今後のコモディティ市場を見通すと、10月末頃にかけて調整基調で推移するだろう。コモディティ市場が上昇基調を強めるには、景気回復を足がかりとした需要回復期待が高まってくる必要がある。しかし、金融市場における注目点は米国景気に移っており、同国経済が二番底を回避して回復軌道を辿るか否かが注視されている。しばらく同国経済成長を下方に織り込む局面が続くだろう。米中間選挙(11月2日)にかけて不透明感も残る。

一方、米国のみならず日本でも、追加的な金融緩和政策が発動された。流動性が供給される中、行き場を失ったマネーはコモディティ市場へ流入しやすい。とはいえ、09年3月から4月に、先進国を中心に流動性供給策が打ち出された時のようなコモディティ市場の急騰は期待し難い。

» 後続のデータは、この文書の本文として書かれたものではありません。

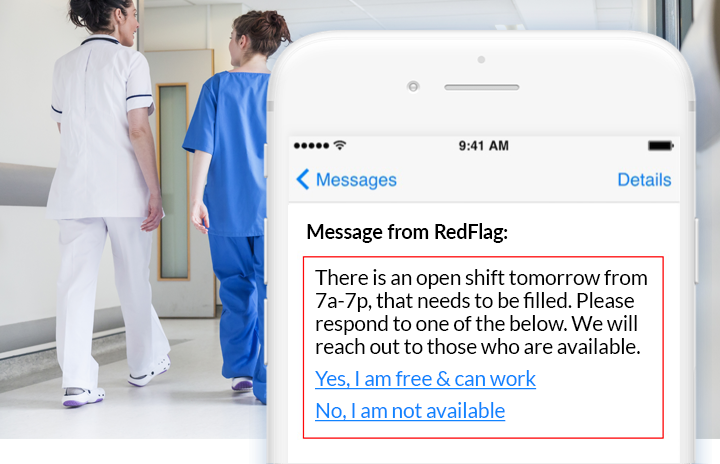
Task: Click 'No, I am not available' link
Action: 410,411
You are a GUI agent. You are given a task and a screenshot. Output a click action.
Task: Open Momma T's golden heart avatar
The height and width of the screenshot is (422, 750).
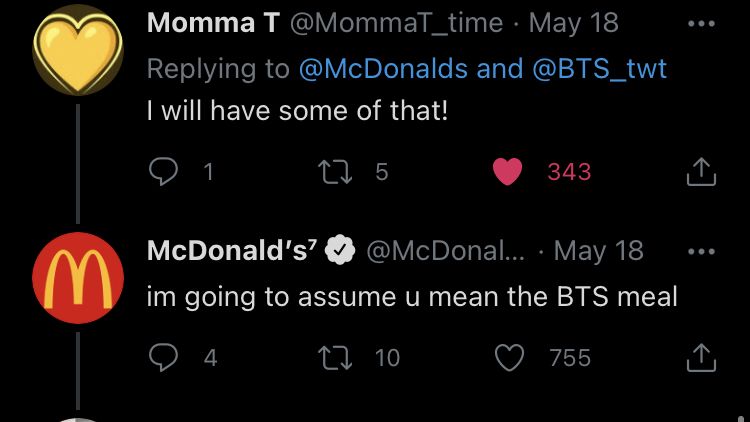click(78, 50)
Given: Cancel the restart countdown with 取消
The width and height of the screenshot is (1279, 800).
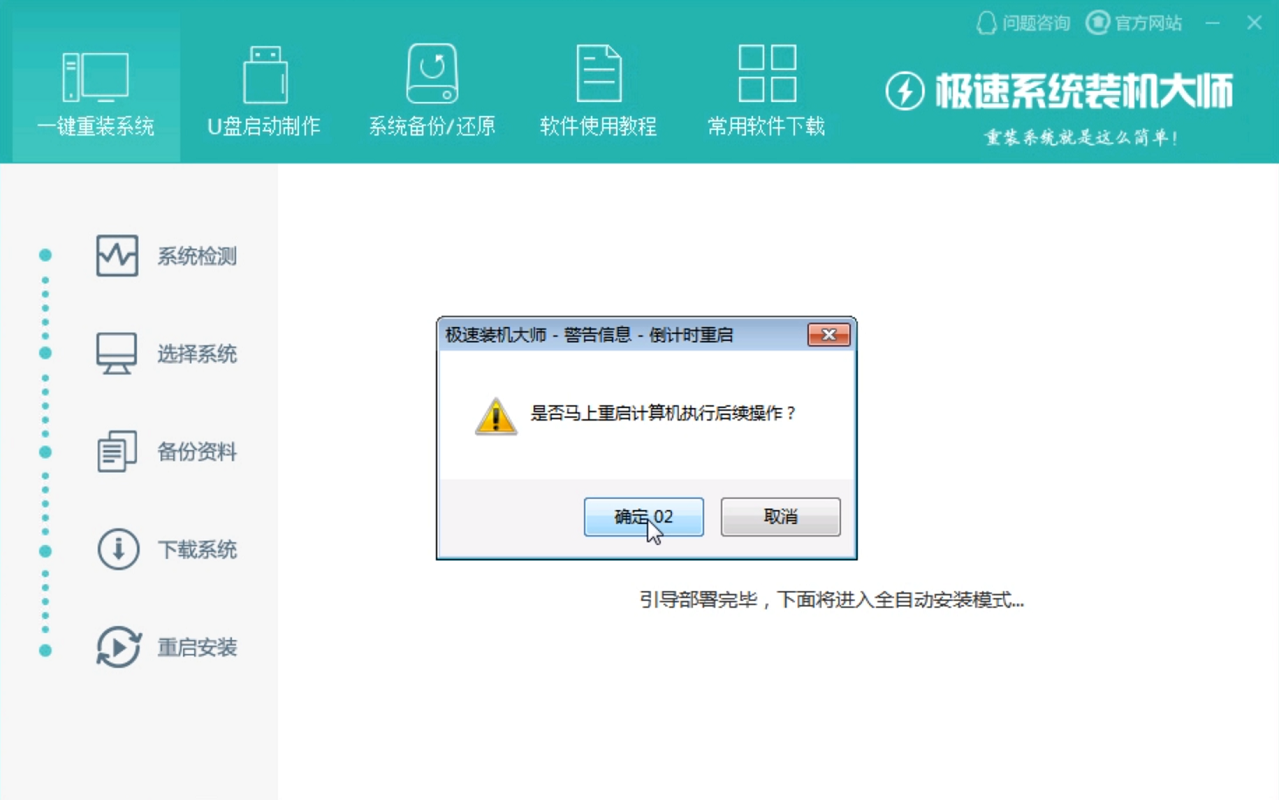Looking at the screenshot, I should 780,517.
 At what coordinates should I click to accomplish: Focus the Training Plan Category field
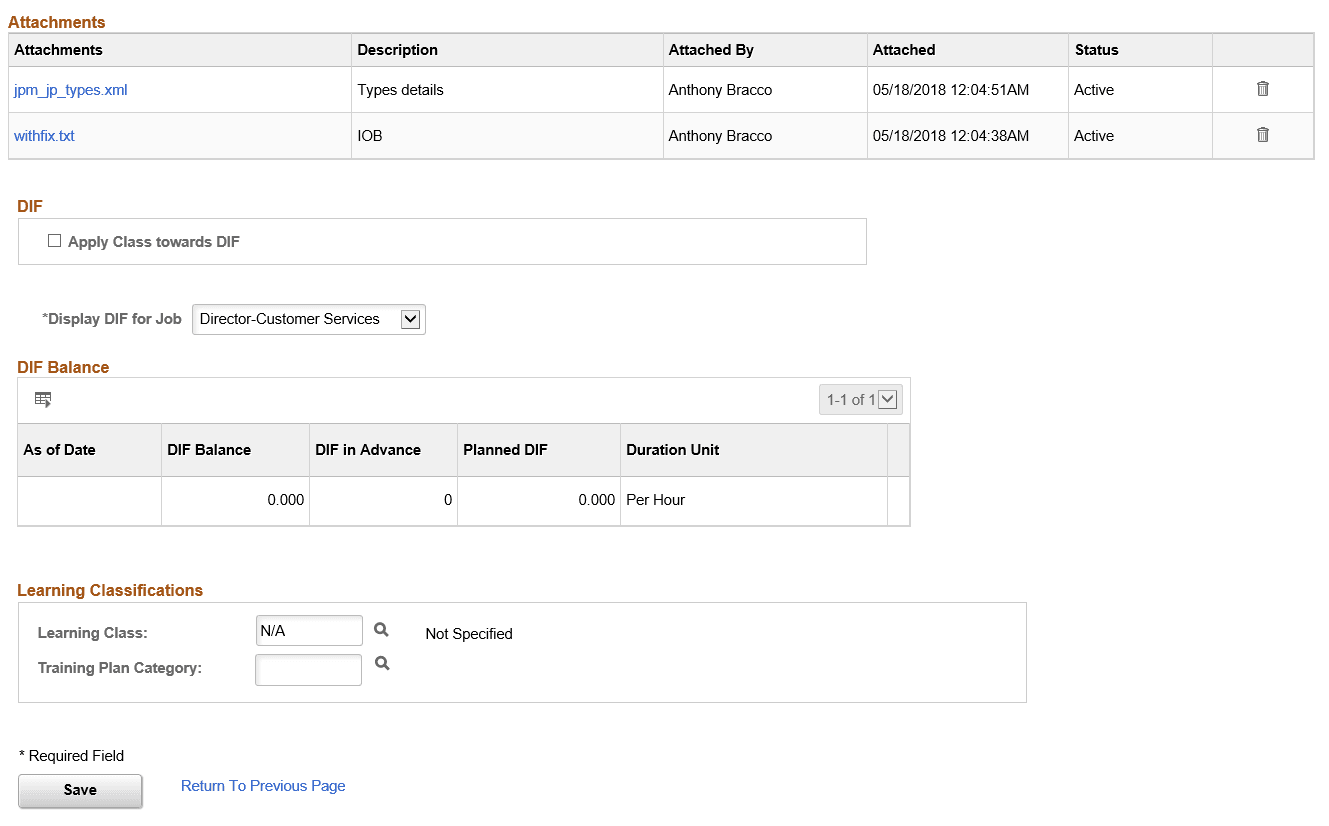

リーマン・ショック後は、在庫の大幅調整と世界経済の急激な収縮が進んだところへ流動性相場が形成されたため、これらが逆回転し、コモディティ需要の回復期待が一気に強まった。

しかし、現局面では米景気回復に不透明感が広がり、在庫水準もすでに回復している。追加的に資金が供給されても、楽観的な景況感が戻ってくるまでは、景気敏感な原油や非鉄金属に資金は流入しにくいだろう。一部の需給が逼迫したコモディティが、選別されることになるだろう。

最も注目しているコモディティは、金である。新興国では、景気回復と共に宝飾品需要が回復し始めている。投資家の需要増も引き続き見込まれる。米ドルの供給増はドルの価値低下をもたらし、インフレ懸念を連想させる。「質への逃避」に加えて、インフレヘッジとしての投資の動きが、金価格の一層の上昇を後押しするだろう。

この他、コモディティの選別基準として「供給要因」の決定力が大きい。リスク回避傾向が強まった10年春先以降では、供給不足懸念を背景に、コーヒーや小麦、砂糖、綿花が上昇した。今後の注目材料は、ラニーニャ現象である。ラニーニャ現象は10年7月に発生し、11年年明けまで続く見通しだ。想定外の天候不良になれば、農産物やエネルギーの需給が逼迫するだろう。

10年年末から11年春先にかけた市場を見通すと、コモディティ市場は10月頃までの調整局面から一転して緩やかな上昇基調で推移するだろう。11月の米中間選挙で共和党が議席を伸ばし、景気対策が発動されるとの見方が強まってくれば、コモディティ市場は需要回復を織り込む上昇局面へシフトする見通しだ。